■ Task brief
Character for character, reproduce every entry below.

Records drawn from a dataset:
----

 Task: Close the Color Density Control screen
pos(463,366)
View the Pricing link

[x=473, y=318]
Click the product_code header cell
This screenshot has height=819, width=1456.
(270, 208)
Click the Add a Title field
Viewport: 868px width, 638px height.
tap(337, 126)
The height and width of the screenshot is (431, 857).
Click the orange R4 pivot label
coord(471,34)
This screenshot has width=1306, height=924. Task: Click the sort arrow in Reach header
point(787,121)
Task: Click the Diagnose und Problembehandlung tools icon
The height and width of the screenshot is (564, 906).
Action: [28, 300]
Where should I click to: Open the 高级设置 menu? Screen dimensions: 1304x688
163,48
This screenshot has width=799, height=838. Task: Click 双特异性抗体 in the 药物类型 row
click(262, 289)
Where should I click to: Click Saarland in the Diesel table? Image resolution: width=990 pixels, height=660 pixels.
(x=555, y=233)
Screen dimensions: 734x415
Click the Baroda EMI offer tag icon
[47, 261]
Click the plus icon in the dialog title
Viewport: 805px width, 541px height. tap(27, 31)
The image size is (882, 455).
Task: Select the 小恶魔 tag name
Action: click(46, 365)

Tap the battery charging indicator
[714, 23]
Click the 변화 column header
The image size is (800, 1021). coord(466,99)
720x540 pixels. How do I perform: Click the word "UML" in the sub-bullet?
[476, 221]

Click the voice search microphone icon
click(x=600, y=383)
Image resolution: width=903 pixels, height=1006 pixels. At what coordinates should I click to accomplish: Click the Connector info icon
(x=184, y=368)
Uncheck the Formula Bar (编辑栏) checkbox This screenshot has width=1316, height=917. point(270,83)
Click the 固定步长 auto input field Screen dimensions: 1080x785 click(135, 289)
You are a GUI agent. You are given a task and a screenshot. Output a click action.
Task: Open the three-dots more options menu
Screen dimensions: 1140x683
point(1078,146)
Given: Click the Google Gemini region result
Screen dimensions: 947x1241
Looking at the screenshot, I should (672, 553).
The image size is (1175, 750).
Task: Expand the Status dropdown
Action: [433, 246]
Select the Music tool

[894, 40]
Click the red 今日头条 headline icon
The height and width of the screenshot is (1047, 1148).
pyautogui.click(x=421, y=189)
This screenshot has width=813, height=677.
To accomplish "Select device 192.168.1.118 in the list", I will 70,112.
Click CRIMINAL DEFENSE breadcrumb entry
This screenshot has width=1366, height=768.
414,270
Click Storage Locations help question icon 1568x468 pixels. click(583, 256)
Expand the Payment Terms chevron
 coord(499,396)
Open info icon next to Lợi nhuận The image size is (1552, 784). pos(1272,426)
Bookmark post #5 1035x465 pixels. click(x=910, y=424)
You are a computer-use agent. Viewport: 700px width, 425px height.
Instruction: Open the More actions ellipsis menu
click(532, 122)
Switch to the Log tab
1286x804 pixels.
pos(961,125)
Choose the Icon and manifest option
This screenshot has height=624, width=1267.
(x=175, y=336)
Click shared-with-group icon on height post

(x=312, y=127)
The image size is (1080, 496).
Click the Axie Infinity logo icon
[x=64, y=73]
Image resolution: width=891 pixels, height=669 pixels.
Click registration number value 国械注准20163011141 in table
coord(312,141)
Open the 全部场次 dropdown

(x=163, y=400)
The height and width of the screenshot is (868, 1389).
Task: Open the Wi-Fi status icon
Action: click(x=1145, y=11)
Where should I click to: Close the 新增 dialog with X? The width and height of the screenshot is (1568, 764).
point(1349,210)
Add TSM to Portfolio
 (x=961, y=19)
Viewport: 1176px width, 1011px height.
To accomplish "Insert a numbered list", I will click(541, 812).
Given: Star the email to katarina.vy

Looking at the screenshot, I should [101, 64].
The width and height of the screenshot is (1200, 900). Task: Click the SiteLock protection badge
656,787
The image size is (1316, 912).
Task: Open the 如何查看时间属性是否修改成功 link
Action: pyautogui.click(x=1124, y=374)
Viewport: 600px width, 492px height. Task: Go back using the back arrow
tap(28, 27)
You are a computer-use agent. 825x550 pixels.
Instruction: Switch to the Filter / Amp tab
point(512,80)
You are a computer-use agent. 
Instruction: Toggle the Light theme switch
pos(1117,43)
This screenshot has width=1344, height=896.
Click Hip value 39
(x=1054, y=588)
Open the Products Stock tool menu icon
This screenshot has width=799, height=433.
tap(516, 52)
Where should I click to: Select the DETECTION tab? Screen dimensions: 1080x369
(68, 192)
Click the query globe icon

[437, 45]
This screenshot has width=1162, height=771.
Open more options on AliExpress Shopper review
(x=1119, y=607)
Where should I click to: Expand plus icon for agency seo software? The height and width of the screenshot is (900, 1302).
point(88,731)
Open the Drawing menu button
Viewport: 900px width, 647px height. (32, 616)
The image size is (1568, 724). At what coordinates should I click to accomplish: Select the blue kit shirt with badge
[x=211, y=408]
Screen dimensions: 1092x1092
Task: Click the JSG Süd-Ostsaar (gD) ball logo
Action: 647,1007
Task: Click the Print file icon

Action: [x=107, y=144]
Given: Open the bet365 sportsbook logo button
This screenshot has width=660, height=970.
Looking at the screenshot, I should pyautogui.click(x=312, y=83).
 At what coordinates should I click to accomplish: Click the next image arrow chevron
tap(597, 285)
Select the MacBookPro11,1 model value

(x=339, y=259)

----

■ Output of the exercise
 Task: Close the Color Density Control screen
pos(463,366)
View the Pricing link

[x=473, y=318]
Click the product_code header cell
This screenshot has height=819, width=1456.
(270, 208)
Click the Add a Title field
Viewport: 868px width, 638px height.
tap(337, 126)
The height and width of the screenshot is (431, 857).
Click the orange R4 pivot label
coord(471,34)
This screenshot has width=1306, height=924. Task: Click the sort arrow in Reach header
point(787,121)
Task: Click the Diagnose und Problembehandlung tools icon
The height and width of the screenshot is (564, 906).
Action: [28, 300]
Where should I click to: Open the 高级设置 menu? Screen dimensions: 1304x688
163,48
This screenshot has width=799, height=838. Task: Click 双特异性抗体 in the 药物类型 row
click(262, 289)
Where should I click to: Click Saarland in the Diesel table? Image resolution: width=990 pixels, height=660 pixels.
(x=555, y=233)
Screen dimensions: 734x415
Click the Baroda EMI offer tag icon
[47, 261]
Click the plus icon in the dialog title
Viewport: 805px width, 541px height. tap(27, 31)
The image size is (882, 455).
Task: Select the 小恶魔 tag name
Action: click(46, 365)

Tap the battery charging indicator
[714, 23]
Click the 변화 column header
The image size is (800, 1021). coord(466,99)
720x540 pixels. How do I perform: Click the word "UML" in the sub-bullet?
[476, 221]

Click the voice search microphone icon
click(x=600, y=383)
Image resolution: width=903 pixels, height=1006 pixels. At what coordinates should I click to accomplish: Click the Connector info icon
(x=184, y=368)
Uncheck the Formula Bar (编辑栏) checkbox This screenshot has width=1316, height=917. point(270,83)
Click the 固定步长 auto input field Screen dimensions: 1080x785 click(135, 289)
You are a GUI agent. You are given a task and a screenshot. Output a click action.
Task: Open the three-dots more options menu
Screen dimensions: 1140x683
point(1078,146)
Given: Click the Google Gemini region result
Screen dimensions: 947x1241
Looking at the screenshot, I should (672, 553).
The image size is (1175, 750).
Task: Expand the Status dropdown
Action: [433, 246]
Select the Music tool

[894, 40]
Click the red 今日头条 headline icon
The height and width of the screenshot is (1047, 1148).
pyautogui.click(x=421, y=189)
This screenshot has width=813, height=677.
To accomplish "Select device 192.168.1.118 in the list", I will 70,112.
Click CRIMINAL DEFENSE breadcrumb entry
This screenshot has width=1366, height=768.
414,270
Click Storage Locations help question icon 1568x468 pixels. click(583, 256)
Expand the Payment Terms chevron
 coord(499,396)
Open info icon next to Lợi nhuận The image size is (1552, 784). pos(1272,426)
Bookmark post #5 1035x465 pixels. click(x=910, y=424)
You are a computer-use agent. Viewport: 700px width, 425px height.
Instruction: Open the More actions ellipsis menu
click(532, 122)
Switch to the Log tab
1286x804 pixels.
pos(961,125)
Choose the Icon and manifest option
This screenshot has height=624, width=1267.
(x=175, y=336)
Click shared-with-group icon on height post

(x=312, y=127)
The image size is (1080, 496).
Click the Axie Infinity logo icon
[x=64, y=73]
Image resolution: width=891 pixels, height=669 pixels.
Click registration number value 国械注准20163011141 in table
coord(312,141)
Open the 全部场次 dropdown

(x=163, y=400)
The height and width of the screenshot is (868, 1389).
Task: Open the Wi-Fi status icon
Action: click(x=1145, y=11)
Where should I click to: Close the 新增 dialog with X? The width and height of the screenshot is (1568, 764).
point(1349,210)
Add TSM to Portfolio
 (x=961, y=19)
Viewport: 1176px width, 1011px height.
To accomplish "Insert a numbered list", I will click(541, 812).
Given: Star the email to katarina.vy

Looking at the screenshot, I should [101, 64].
The width and height of the screenshot is (1200, 900). Task: Click the SiteLock protection badge
656,787
The image size is (1316, 912).
Task: Open the 如何查看时间属性是否修改成功 link
Action: pyautogui.click(x=1124, y=374)
Viewport: 600px width, 492px height. Task: Go back using the back arrow
tap(28, 27)
You are a computer-use agent. 825x550 pixels.
Instruction: Switch to the Filter / Amp tab
point(512,80)
You are a computer-use agent. 
Instruction: Toggle the Light theme switch
pos(1117,43)
This screenshot has width=1344, height=896.
Click Hip value 39
(x=1054, y=588)
Open the Products Stock tool menu icon
This screenshot has width=799, height=433.
tap(516, 52)
Where should I click to: Select the DETECTION tab? Screen dimensions: 1080x369
(68, 192)
Click the query globe icon

[437, 45]
This screenshot has width=1162, height=771.
Open more options on AliExpress Shopper review
(x=1119, y=607)
Where should I click to: Expand plus icon for agency seo software? The height and width of the screenshot is (900, 1302).
point(88,731)
Open the Drawing menu button
Viewport: 900px width, 647px height. (32, 616)
The image size is (1568, 724). At what coordinates should I click to accomplish: Select the blue kit shirt with badge
[x=211, y=408]
Screen dimensions: 1092x1092
Task: Click the JSG Süd-Ostsaar (gD) ball logo
Action: 647,1007
Task: Click the Print file icon

Action: [x=107, y=144]
Given: Open the bet365 sportsbook logo button
This screenshot has width=660, height=970.
Looking at the screenshot, I should pyautogui.click(x=312, y=83).
 At what coordinates should I click to accomplish: Click the next image arrow chevron
tap(597, 285)
Select the MacBookPro11,1 model value

(x=339, y=259)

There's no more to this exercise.